Menteri PUPR kembali meninjau penanganan darurat Jalan Tol Bogor-Ciawi-Sukabumi (Bocimi) di KM 64+600 A yang terkena longsor pada Rabu 3 April 2024 lalu. Menurutnya, penanganan sementara dengan pemasangan tiang pancang (sheetpile) untuk memperkuat bagian timbunan jembatan yang longsor diharapkan selesai pada malam ini.

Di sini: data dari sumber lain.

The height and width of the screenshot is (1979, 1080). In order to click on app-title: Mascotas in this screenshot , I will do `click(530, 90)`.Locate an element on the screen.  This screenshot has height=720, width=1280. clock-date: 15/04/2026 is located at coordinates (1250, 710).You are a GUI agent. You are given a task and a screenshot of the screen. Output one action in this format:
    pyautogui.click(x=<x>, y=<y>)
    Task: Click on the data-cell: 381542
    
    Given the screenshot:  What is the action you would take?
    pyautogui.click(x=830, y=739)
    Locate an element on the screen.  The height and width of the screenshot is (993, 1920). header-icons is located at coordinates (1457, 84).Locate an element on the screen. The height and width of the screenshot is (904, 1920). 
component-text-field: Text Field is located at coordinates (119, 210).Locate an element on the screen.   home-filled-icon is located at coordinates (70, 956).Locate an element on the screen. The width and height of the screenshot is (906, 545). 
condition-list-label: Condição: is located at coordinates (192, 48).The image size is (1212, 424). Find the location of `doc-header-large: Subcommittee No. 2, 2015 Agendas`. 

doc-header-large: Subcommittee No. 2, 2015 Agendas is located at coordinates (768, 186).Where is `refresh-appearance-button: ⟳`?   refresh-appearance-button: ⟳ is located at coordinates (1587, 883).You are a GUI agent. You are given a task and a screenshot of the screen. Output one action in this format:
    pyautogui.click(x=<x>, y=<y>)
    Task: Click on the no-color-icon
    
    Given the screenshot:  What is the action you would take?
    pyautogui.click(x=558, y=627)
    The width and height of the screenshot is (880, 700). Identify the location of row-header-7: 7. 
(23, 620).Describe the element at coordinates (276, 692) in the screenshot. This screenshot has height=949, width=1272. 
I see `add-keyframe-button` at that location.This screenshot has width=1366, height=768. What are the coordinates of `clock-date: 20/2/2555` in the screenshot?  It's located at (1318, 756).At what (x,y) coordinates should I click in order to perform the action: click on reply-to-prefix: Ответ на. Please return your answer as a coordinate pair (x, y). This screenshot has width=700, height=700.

“Iya, 45 sheetpile di bagian bawah struktur tol sudah terpasang semua untuk menahan longsor, dan 60 sheetpile lagi akan dipasang di bagian atas. Sampai siang tadi sudah terpasang 37 buah sheetpile. Kami berharap semuanya selesai sebelum pukul 24.00 WIB malam ini,” jelas Ir. H. Mochamad Basuki.

Untuk penanganan permanen, Mochamad Basuki menjelaskan bahwa akan dilakukan setelah periode Mudik Lebaran 2024. “Karena libur Lebaran, material baru bisa datang setelah H+3 Lebaran. Kami akan mulai bekerja untuk penanganan permanen dan berupaya menyelesaikannya dalam waktu sekitar dua hingga tiga bulan,” ungkapnya.

Ir. H. Mochamad Basuki juga menyatakan bahwa longsor di Tol Bogor-Ciawi-Sukabumi (Bocimi) disebabkan oleh curah hujan yang tinggi. Ia menegaskan bahwa kejadian tersebut diduga bukan karena gerakan tanah, melainkan murni akibat longsor yang dipicu oleh curah hujan yang tinggi.